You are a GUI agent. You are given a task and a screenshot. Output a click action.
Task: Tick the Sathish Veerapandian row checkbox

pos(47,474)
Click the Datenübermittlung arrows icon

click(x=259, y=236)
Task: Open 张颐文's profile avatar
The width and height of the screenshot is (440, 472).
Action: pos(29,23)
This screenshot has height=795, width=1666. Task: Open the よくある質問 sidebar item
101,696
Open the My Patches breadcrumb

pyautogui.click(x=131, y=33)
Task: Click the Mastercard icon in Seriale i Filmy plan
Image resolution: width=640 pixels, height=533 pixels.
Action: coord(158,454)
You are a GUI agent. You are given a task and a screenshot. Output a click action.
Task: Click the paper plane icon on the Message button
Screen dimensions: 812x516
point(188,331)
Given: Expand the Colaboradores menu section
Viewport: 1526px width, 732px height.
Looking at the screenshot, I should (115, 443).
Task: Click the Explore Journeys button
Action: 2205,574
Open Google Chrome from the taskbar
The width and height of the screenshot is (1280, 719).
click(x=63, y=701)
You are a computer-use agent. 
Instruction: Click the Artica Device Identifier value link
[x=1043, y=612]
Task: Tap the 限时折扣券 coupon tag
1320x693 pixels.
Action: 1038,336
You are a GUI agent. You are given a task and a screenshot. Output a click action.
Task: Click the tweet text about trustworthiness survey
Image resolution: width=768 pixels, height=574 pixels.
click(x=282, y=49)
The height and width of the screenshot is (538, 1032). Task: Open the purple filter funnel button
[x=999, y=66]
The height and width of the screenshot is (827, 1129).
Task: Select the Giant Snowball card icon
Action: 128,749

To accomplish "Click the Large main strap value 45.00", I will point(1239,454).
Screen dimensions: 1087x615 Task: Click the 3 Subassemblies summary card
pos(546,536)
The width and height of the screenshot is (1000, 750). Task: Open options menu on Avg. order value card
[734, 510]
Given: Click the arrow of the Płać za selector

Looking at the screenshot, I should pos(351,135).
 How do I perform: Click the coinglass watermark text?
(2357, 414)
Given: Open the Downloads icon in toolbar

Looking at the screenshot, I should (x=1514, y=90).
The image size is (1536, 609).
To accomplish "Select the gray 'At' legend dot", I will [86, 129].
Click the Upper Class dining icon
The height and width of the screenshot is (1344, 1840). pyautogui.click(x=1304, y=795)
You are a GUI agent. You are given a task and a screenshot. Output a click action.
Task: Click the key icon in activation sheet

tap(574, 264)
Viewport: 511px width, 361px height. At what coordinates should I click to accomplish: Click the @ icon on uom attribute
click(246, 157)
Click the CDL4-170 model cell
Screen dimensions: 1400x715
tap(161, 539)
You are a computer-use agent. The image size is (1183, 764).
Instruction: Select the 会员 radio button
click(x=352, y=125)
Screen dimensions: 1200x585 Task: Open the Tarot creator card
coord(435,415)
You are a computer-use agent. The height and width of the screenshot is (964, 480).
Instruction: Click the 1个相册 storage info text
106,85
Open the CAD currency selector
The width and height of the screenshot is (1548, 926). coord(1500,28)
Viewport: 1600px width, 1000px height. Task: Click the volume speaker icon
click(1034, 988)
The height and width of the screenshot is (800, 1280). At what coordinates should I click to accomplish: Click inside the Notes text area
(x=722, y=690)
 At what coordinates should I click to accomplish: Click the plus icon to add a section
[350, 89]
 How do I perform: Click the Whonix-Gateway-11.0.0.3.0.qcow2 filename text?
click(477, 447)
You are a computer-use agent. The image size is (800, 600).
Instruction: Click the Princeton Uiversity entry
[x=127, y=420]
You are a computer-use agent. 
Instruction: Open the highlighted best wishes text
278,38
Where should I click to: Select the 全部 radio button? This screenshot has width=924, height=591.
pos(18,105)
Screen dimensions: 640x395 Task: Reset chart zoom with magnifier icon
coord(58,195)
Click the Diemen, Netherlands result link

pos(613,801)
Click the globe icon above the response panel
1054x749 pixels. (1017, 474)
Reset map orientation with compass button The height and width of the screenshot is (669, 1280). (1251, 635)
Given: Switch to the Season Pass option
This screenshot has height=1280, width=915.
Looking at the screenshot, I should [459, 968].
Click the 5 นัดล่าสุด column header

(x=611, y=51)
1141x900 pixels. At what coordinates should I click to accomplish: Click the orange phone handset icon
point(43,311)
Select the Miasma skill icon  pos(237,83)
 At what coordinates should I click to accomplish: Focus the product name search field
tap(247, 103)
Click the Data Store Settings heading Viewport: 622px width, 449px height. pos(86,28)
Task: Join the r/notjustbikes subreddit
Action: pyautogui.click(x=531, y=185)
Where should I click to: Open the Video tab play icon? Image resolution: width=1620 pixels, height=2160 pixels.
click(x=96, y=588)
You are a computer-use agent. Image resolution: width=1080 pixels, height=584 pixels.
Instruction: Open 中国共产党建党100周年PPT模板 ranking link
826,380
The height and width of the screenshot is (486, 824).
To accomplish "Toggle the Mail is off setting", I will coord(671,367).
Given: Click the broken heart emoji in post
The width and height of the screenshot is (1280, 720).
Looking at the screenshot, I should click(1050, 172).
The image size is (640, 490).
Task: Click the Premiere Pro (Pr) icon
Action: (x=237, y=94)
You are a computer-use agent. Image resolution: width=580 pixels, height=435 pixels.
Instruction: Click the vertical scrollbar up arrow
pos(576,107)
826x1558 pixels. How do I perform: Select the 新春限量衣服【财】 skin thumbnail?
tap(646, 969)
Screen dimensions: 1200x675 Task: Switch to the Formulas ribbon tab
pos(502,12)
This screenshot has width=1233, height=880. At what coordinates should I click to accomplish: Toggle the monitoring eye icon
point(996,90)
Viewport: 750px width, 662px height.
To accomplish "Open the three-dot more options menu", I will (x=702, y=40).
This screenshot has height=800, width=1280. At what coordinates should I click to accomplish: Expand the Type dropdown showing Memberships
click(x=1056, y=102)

WORK TO BE COMPLETED:
When you answer, repeat all of the material exactly as given.

ANSWER TO THE EXERCISE:
You are a GUI agent. You are given a task and a screenshot. Output a click action.
Task: Tick the Sathish Veerapandian row checkbox

pos(47,474)
Click the Datenübermittlung arrows icon

click(x=259, y=236)
Task: Open 张颐文's profile avatar
The width and height of the screenshot is (440, 472).
Action: pos(29,23)
This screenshot has height=795, width=1666. Task: Open the よくある質問 sidebar item
101,696
Open the My Patches breadcrumb

pyautogui.click(x=131, y=33)
Task: Click the Mastercard icon in Seriale i Filmy plan
Image resolution: width=640 pixels, height=533 pixels.
Action: coord(158,454)
You are a GUI agent. You are given a task and a screenshot. Output a click action.
Task: Click the paper plane icon on the Message button
Screen dimensions: 812x516
point(188,331)
Given: Expand the Colaboradores menu section
Viewport: 1526px width, 732px height.
Looking at the screenshot, I should (115, 443).
Task: Click the Explore Journeys button
Action: 2205,574
Open Google Chrome from the taskbar
The width and height of the screenshot is (1280, 719).
click(x=63, y=701)
You are a computer-use agent. 
Instruction: Click the Artica Device Identifier value link
[x=1043, y=612]
Task: Tap the 限时折扣券 coupon tag
1320x693 pixels.
Action: 1038,336
You are a GUI agent. You are given a task and a screenshot. Output a click action.
Task: Click the tweet text about trustworthiness survey
Image resolution: width=768 pixels, height=574 pixels.
click(x=282, y=49)
The height and width of the screenshot is (538, 1032). Task: Open the purple filter funnel button
[x=999, y=66]
The height and width of the screenshot is (827, 1129).
Task: Select the Giant Snowball card icon
Action: 128,749

To accomplish "Click the Large main strap value 45.00", I will point(1239,454).
Screen dimensions: 1087x615 Task: Click the 3 Subassemblies summary card
pos(546,536)
The width and height of the screenshot is (1000, 750). Task: Open options menu on Avg. order value card
[734, 510]
Given: Click the arrow of the Płać za selector

Looking at the screenshot, I should pos(351,135).
 How do I perform: Click the coinglass watermark text?
(2357, 414)
Given: Open the Downloads icon in toolbar

Looking at the screenshot, I should (x=1514, y=90).
The image size is (1536, 609).
To accomplish "Select the gray 'At' legend dot", I will [86, 129].
Click the Upper Class dining icon
The height and width of the screenshot is (1344, 1840). pyautogui.click(x=1304, y=795)
You are a GUI agent. You are given a task and a screenshot. Output a click action.
Task: Click the key icon in activation sheet

tap(574, 264)
Viewport: 511px width, 361px height. At what coordinates should I click to accomplish: Click the @ icon on uom attribute
click(246, 157)
Click the CDL4-170 model cell
Screen dimensions: 1400x715
tap(161, 539)
You are a computer-use agent. The image size is (1183, 764).
Instruction: Select the 会员 radio button
click(x=352, y=125)
Screen dimensions: 1200x585 Task: Open the Tarot creator card
coord(435,415)
You are a computer-use agent. The height and width of the screenshot is (964, 480).
Instruction: Click the 1个相册 storage info text
106,85
Open the CAD currency selector
The width and height of the screenshot is (1548, 926). coord(1500,28)
Viewport: 1600px width, 1000px height. Task: Click the volume speaker icon
click(1034, 988)
The height and width of the screenshot is (800, 1280). At what coordinates should I click to accomplish: Click inside the Notes text area
(x=722, y=690)
 At what coordinates should I click to accomplish: Click the plus icon to add a section
[350, 89]
 How do I perform: Click the Whonix-Gateway-11.0.0.3.0.qcow2 filename text?
click(477, 447)
You are a computer-use agent. The image size is (800, 600).
Instruction: Click the Princeton Uiversity entry
[x=127, y=420]
You are a computer-use agent. 
Instruction: Open the highlighted best wishes text
278,38
Where should I click to: Select the 全部 radio button? This screenshot has width=924, height=591.
pos(18,105)
Screen dimensions: 640x395 Task: Reset chart zoom with magnifier icon
coord(58,195)
Click the Diemen, Netherlands result link

pos(613,801)
Click the globe icon above the response panel
1054x749 pixels. (1017, 474)
Reset map orientation with compass button The height and width of the screenshot is (669, 1280). (1251, 635)
Given: Switch to the Season Pass option
This screenshot has height=1280, width=915.
Looking at the screenshot, I should [459, 968].
Click the 5 นัดล่าสุด column header

(x=611, y=51)
1141x900 pixels. At what coordinates should I click to accomplish: Click the orange phone handset icon
point(43,311)
Select the Miasma skill icon  pos(237,83)
 At what coordinates should I click to accomplish: Focus the product name search field
tap(247, 103)
Click the Data Store Settings heading Viewport: 622px width, 449px height. pos(86,28)
Task: Join the r/notjustbikes subreddit
Action: pyautogui.click(x=531, y=185)
Where should I click to: Open the Video tab play icon? Image resolution: width=1620 pixels, height=2160 pixels.
click(x=96, y=588)
You are a computer-use agent. Image resolution: width=1080 pixels, height=584 pixels.
Instruction: Open 中国共产党建党100周年PPT模板 ranking link
826,380
The height and width of the screenshot is (486, 824).
To accomplish "Toggle the Mail is off setting", I will coord(671,367).
Given: Click the broken heart emoji in post
The width and height of the screenshot is (1280, 720).
Looking at the screenshot, I should click(1050, 172).
The image size is (640, 490).
Task: Click the Premiere Pro (Pr) icon
Action: (x=237, y=94)
You are a computer-use agent. Image resolution: width=580 pixels, height=435 pixels.
Instruction: Click the vertical scrollbar up arrow
pos(576,107)
826x1558 pixels. How do I perform: Select the 新春限量衣服【财】 skin thumbnail?
tap(646, 969)
Screen dimensions: 1200x675 Task: Switch to the Formulas ribbon tab
pos(502,12)
This screenshot has width=1233, height=880. At what coordinates should I click to accomplish: Toggle the monitoring eye icon
point(996,90)
Viewport: 750px width, 662px height.
To accomplish "Open the three-dot more options menu", I will (x=702, y=40).
This screenshot has height=800, width=1280. At what coordinates should I click to accomplish: Expand the Type dropdown showing Memberships
click(x=1056, y=102)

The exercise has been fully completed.